I know this feeling all too well. Inernet wasn't a thing when the Osaka5 released their early stuff. And even if it would have, it would be gone anyway. So you need old magazines.
Also many of the old Japanese blogs are deleted making it harder to get info.

And I have the feeling the brands weren't as transparent back then. Nowaydays you get much more info about the denim and the design.

So once "we" are gone and don't care anymore, who will?
 

Link to comment
Share on other sites

10 hours ago, beautiful_FrEaK said:

I know this feeling all too well. Inernet wasn't a thing when the Osaka5 released their early stuff. And even if it would have, it would be gone anyway. So you need old magazines.
Also many of the old Japanese blogs are deleted making it harder to get info.

And I have the feeling the brands weren't as transparent back then. Nowaydays you get much more info about the denim and the design.

So once "we" are gone and don't care anymore, who will?
 

The community of people that care about repros will continue to dwindle to the point where there won't be a big enough market to justify making the clothing. And with it will die the entire story of how it all came to be. 

It's a bit heart breaking really. 

I hope someone is or will document the history of the Osaka 5 and the rise of Japanese denim. 

 

As for the stuff we get nowadays and why I'm less interested. I feel as though with social media came a feedback mechanism that took a bit of personality out of the garments. They feel "made for someone" instead of made for their own appreciation.

In many ways this is amazing. We get items that couldn't exist before and justified a market for very niche products. 

But before that, the world was smaller. The older repros might not have CSF-level attention to detail, but they have a spirit to them that speaks of individuals making something for themselves without caring to make others happy. It's feels pure and true. They come imbued with something that makes them different than a blank canvas. 

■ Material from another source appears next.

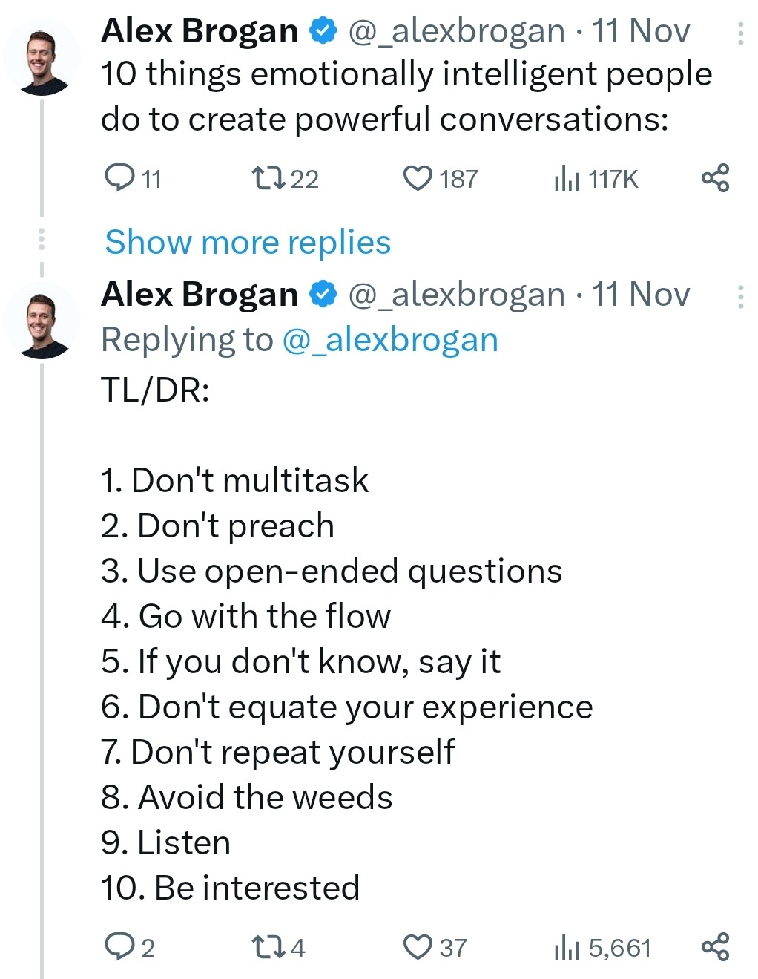Reply to the first tweet
758x979 pixels.
point(122,178)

And to me, wearing *that* feels worlds different than wearing a new release. 

Link to comment
Share on other sites

I’m completely with you here @Graytrain, the last jeans that I bought as a current release/production model was back in 2018 (LVC 1976). Since 2011, most pairs I’ve bought were deadstock/out of production pairs or have subsequently become that. I’m not interested in new releases, although I still see pairs I like, but part of that is due to the fact I have too many jeans anyway, so I try hard to resist any new purchases.

Link to comment
Share on other sites

11 minutes ago, Dr_Heech said:

@Graytrain love the central position of the single pocket, right in the centre of the wearer's left front panel. Perfect. 

It is. Being that I wear S506s exclusively, the chest pocket has become a habitual stashing location and "below-tit" is so much better esthetically and functionally.

Link to comment
Share on other sites

1 minute ago, Dr_Heech said:

'Below-tit' should be a standard measurement in our denim related world 😅

I’m not sure how standard it would be as the position of male tits is a moobable feast

Link to comment
Share on other sites

21 hours ago, Graytrain said:

The community of people that care about repros will continue to dwindle to the point where there won't be a big enough market to justify making the clothing.

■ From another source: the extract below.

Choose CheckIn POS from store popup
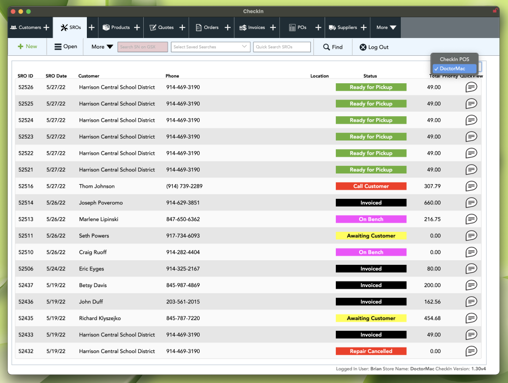The width and height of the screenshot is (508, 383). pos(454,59)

My only hope: as long as people are interested in the original (read vintage Levi's 501s) there will be a certain demand for repro jeans.

Link to comment
Share on other sites

Some of the conversation here feels in the spirit of some of the philosophical thoughts (both clothing/style and otherwise) that I've been thinking about during late nights with my son. Here is my screed.

There are all sorts of different reasons that lead people to choose the items that they wear. They may dress a certain way due to economics, aesthetics, to generate "likes", to blend in, to stand out,  to convey affinity or membership in a particular subculture, because they just enjoy wearing particular items for the sake of it, etc. Obviously, these reasons are not all mutually exclusive. In the image and click based world of today, arguably certain reasons are privileged more than others. In an Instagram fit pic, a pair of vintage Evis Lot 2501 No. 1 (as an example pertinent to this thread) will be more or less indistinguishable from a pair of modern day Levis or mall brand jeans and would generate no more likes or hype, as opposed to say the Oni Asphalt fabric. In the real world though, their is an intangible element to those Evis that can only be experienced through love and wear - the tactile experience of the fabric, the history, the passion, dedication, and craftsmanship of the creator.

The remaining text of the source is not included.